26 DECEMBER 1952, Page 13

ART

Royal College of Art Students' Exhibition; (R.W.S. Galleries.) ANYONE interested in the directions that " official " art is taking in this country should visit the exhibition of the Royal College of Art at the R.W.S. Galleries during the few days that it still remains open. - Official," because the college remains the only one of its kind directly supported by Government funds. Some three to four years ago, however, the Government relinquished direct administrative control, so that the subsequent expansion of the R.C.A.'s activities has taken place in an atmosphere of considerable freedom. Freedom but not licence. Remember the Lion and Unicorn pavilion on the South Bank last year, upon which twenty-eight of the college's staff and students were engaged, or the most recent Young Contemporaries exhibition, more than a quarter of which came from the college? Eccentricity was not the keynote.

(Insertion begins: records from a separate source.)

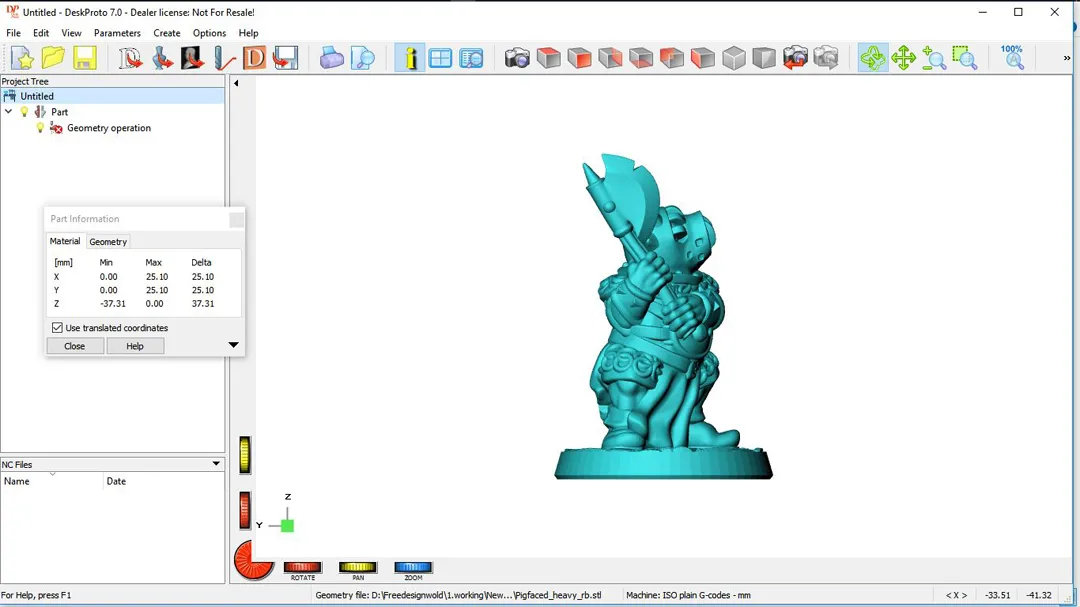Click the blue ZOOM thumbwheel slider
The image size is (1080, 607).
click(413, 568)
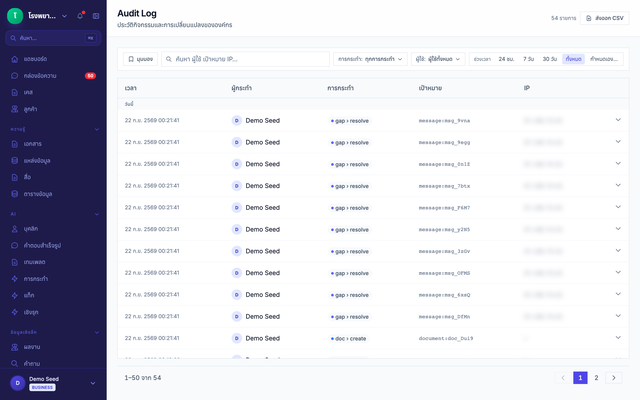640x400 pixels.
Task: Open the inbox item with red badge
Action: [x=53, y=76]
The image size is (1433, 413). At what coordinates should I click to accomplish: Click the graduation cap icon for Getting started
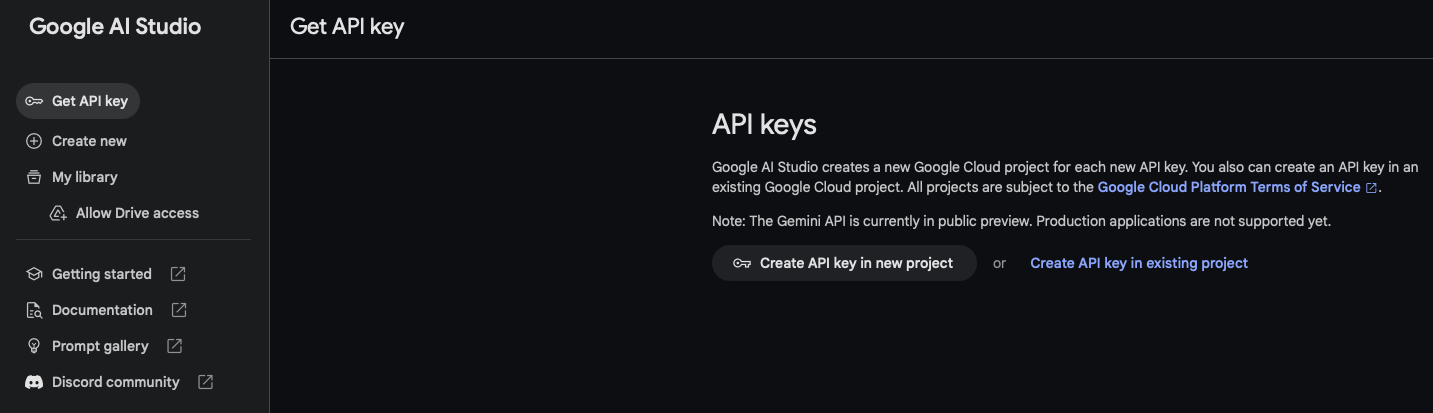tap(34, 274)
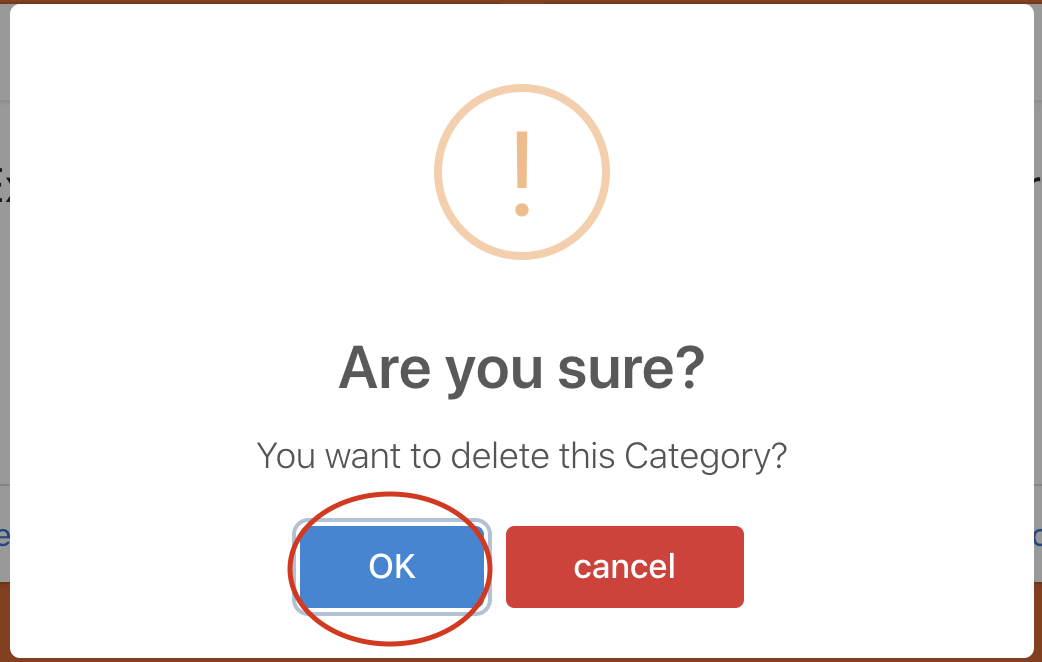Click the blank white area right of cancel
Screen dimensions: 1042x662
[890, 567]
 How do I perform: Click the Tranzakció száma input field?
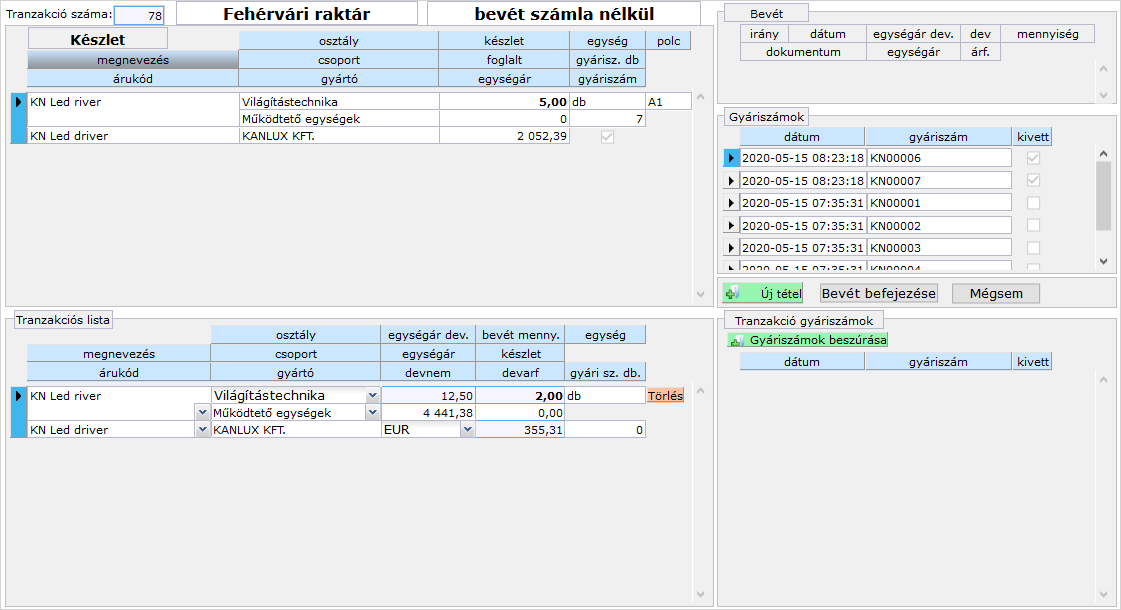click(140, 16)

The present exhibition, of painting, sculpture and the graphic arts, complements one devoted to applied and industrial design last summer. The effect is generally sober and serious. These young painters are not interested in cubism, surrealism or abstraction (Stanley Swain is almost alone with his carefully constructed Growing Forms); they are interested in social realism and mild, low-toned expressionism. A number of them are by now already known to us— Elizabeth Doelly, Alan Reynolds, Bruce Lacey, Richard Platt, E. C. Middleditch, for example. New to me was the name of Albert Herbert.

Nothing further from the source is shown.